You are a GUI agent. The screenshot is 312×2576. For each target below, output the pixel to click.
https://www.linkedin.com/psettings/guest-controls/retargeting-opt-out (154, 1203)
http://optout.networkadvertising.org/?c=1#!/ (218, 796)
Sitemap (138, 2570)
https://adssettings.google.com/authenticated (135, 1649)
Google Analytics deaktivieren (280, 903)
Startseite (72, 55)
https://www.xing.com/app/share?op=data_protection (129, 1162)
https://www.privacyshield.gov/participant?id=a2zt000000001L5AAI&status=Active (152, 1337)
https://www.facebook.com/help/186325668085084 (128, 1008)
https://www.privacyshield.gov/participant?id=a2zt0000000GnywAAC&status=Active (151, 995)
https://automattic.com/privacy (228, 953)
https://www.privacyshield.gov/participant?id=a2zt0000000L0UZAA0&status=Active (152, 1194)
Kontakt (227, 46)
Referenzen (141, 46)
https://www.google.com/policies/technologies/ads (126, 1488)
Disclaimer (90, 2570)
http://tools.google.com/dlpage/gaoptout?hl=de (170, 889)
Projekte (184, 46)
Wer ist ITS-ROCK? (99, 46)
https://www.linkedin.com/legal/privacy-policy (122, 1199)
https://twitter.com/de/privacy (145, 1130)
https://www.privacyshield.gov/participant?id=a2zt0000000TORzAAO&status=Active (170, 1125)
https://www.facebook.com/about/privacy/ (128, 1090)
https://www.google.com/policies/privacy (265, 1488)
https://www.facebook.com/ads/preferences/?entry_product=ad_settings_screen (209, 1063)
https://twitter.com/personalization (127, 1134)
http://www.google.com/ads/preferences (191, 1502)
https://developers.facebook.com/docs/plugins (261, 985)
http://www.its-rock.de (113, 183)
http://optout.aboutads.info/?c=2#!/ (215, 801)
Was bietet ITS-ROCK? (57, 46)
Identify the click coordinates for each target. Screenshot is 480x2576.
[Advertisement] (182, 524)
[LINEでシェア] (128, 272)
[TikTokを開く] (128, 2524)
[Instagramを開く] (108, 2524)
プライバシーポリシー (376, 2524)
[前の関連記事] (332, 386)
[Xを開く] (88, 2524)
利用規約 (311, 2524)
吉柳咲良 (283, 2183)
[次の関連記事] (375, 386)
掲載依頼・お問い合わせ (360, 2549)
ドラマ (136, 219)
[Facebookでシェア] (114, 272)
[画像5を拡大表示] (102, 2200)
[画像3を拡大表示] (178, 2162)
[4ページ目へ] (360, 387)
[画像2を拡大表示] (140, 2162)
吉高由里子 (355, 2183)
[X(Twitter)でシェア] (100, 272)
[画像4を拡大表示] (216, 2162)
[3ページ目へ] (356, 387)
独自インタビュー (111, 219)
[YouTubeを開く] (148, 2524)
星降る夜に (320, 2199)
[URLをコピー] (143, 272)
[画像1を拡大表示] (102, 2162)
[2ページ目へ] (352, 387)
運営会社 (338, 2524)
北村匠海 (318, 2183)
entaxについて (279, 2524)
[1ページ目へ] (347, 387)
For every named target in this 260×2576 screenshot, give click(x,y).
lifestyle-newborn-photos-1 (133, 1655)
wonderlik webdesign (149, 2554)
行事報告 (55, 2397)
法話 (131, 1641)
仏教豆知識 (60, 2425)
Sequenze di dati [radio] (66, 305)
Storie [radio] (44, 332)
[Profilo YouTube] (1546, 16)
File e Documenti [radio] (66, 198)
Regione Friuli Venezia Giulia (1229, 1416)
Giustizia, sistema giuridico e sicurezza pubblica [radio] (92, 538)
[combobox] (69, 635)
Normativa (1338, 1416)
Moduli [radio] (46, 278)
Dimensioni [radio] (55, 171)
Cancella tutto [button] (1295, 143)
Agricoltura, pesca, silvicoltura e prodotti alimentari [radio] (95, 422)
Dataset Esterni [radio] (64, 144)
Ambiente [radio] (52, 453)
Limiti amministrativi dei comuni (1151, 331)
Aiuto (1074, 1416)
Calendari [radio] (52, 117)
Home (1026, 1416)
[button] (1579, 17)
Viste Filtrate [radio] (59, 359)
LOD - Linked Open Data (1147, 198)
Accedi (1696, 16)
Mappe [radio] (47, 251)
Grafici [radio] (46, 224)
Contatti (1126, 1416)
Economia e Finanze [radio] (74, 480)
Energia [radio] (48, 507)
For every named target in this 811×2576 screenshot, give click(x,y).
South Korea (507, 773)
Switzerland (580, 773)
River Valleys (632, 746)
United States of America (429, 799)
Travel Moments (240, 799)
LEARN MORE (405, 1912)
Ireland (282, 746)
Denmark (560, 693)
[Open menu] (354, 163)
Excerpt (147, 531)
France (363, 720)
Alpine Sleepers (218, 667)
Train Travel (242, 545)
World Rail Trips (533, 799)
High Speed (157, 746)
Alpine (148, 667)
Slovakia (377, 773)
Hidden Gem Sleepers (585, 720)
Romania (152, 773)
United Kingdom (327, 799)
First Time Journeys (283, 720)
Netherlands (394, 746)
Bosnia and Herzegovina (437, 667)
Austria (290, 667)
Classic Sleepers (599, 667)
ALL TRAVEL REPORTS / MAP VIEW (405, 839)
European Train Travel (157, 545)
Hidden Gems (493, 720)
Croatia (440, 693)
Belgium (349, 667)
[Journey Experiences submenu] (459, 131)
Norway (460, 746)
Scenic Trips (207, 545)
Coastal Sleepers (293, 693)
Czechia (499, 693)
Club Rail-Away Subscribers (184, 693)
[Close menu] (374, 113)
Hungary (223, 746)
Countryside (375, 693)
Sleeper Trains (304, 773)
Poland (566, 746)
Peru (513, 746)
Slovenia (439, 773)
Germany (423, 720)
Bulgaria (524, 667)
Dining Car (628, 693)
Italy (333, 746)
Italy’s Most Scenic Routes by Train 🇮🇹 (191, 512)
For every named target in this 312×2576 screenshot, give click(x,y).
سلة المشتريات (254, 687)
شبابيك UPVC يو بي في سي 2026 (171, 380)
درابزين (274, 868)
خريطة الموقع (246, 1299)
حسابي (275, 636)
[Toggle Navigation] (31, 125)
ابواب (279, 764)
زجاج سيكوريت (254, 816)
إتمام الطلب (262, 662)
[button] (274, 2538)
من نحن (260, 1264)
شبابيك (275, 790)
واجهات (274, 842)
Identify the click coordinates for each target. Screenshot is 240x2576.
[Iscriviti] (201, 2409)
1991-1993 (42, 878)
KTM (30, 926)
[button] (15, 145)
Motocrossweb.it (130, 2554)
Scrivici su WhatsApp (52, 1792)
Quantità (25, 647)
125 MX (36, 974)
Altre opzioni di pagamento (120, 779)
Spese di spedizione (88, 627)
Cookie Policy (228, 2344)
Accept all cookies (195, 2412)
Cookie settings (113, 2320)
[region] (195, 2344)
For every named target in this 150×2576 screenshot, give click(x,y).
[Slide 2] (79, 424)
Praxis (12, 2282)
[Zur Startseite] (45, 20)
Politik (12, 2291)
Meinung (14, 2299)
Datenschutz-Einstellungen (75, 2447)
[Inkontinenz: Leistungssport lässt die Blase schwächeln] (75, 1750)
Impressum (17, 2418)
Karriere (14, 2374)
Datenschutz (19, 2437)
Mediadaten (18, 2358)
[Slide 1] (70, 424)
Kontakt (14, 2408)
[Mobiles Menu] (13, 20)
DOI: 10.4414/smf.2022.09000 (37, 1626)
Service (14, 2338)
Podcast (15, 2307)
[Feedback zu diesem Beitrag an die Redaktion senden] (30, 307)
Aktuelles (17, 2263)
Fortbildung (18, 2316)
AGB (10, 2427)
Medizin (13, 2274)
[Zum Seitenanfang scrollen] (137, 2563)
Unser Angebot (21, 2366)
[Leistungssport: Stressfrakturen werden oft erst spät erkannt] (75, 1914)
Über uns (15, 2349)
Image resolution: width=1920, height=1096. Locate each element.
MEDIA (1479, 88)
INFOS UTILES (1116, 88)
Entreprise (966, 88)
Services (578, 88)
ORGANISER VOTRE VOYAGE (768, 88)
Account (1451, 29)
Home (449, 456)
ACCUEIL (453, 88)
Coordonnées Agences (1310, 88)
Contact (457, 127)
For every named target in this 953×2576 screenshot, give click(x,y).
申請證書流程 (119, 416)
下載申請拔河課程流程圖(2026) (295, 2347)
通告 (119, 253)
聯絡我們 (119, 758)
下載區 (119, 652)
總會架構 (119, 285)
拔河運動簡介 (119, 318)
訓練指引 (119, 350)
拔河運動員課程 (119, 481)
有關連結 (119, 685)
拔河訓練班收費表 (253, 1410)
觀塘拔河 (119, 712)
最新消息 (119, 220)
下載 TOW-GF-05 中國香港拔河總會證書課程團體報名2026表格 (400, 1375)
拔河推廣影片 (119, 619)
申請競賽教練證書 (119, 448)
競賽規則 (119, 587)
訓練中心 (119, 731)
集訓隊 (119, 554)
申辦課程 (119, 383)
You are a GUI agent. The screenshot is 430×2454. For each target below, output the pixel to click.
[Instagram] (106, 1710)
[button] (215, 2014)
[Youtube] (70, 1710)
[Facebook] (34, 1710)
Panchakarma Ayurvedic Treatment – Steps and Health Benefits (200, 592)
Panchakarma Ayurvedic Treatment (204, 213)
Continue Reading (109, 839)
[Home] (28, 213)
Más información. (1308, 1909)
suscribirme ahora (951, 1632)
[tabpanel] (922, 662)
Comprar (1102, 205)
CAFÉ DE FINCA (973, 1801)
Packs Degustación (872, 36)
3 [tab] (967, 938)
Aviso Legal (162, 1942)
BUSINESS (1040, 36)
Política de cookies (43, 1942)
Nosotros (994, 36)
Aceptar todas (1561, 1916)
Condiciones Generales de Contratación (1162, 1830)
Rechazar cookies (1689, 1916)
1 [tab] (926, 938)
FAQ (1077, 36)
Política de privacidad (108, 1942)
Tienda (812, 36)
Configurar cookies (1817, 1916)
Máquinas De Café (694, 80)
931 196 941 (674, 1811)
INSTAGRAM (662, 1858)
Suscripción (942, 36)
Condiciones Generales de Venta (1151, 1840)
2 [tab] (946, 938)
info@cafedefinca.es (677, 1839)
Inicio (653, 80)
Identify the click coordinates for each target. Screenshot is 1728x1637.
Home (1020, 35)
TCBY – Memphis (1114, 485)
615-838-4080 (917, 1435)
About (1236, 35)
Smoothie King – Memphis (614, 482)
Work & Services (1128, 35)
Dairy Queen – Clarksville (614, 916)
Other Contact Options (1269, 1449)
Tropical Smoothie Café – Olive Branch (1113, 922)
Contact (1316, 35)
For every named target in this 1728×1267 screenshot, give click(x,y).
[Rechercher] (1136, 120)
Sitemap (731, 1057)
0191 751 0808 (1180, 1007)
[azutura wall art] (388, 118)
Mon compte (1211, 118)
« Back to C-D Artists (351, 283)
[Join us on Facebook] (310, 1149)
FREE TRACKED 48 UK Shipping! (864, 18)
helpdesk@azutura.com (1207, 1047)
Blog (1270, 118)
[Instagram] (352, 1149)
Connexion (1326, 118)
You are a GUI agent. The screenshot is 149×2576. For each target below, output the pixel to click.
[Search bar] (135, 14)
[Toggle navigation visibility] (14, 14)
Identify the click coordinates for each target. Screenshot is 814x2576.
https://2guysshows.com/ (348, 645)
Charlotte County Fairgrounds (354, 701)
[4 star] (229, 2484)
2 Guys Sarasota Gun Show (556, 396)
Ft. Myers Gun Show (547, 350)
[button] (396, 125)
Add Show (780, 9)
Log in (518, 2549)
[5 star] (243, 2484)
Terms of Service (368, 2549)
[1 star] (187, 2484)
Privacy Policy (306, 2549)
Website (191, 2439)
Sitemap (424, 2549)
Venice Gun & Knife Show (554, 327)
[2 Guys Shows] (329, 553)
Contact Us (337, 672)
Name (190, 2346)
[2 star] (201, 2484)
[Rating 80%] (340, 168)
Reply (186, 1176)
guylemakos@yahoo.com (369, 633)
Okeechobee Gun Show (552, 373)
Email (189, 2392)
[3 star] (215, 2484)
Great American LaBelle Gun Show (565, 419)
┄┄┄┄┄┄┄┄┄┄
TASK DESCRIPTION: The lines to extract from the data above begin with the line containing "[2ページ目へ] (352, 387)" and end with the line containing "River Valleys (632, 746)". Extract them exactly, including both.

RESPONSE TO THE EXERCISE:
[2ページ目へ] (352, 387)
運営会社 (338, 2524)
北村匠海 (318, 2183)
entaxについて (279, 2524)
[1ページ目へ] (347, 387)
For every named target in this 260×2576 screenshot, give click(x,y).
lifestyle-newborn-photos-1 (133, 1655)
wonderlik webdesign (149, 2554)
行事報告 (55, 2397)
法話 (131, 1641)
仏教豆知識 (60, 2425)
Sequenze di dati [radio] (66, 305)
Storie [radio] (44, 332)
[Profilo YouTube] (1546, 16)
File e Documenti [radio] (66, 198)
Regione Friuli Venezia Giulia (1229, 1416)
Giustizia, sistema giuridico e sicurezza pubblica [radio] (92, 538)
[combobox] (69, 635)
Normativa (1338, 1416)
Moduli [radio] (46, 278)
Dimensioni [radio] (55, 171)
Cancella tutto [button] (1295, 143)
Agricoltura, pesca, silvicoltura e prodotti alimentari [radio] (95, 422)
Dataset Esterni [radio] (64, 144)
Ambiente [radio] (52, 453)
Limiti amministrativi dei comuni (1151, 331)
Aiuto (1074, 1416)
Calendari [radio] (52, 117)
Home (1026, 1416)
[button] (1579, 17)
Viste Filtrate [radio] (59, 359)
LOD - Linked Open Data (1147, 198)
Accedi (1696, 16)
Mappe [radio] (47, 251)
Grafici [radio] (46, 224)
Contatti (1126, 1416)
Economia e Finanze [radio] (74, 480)
Energia [radio] (48, 507)
For every named target in this 811×2576 screenshot, give click(x,y).
South Korea (507, 773)
Switzerland (580, 773)
River Valleys (632, 746)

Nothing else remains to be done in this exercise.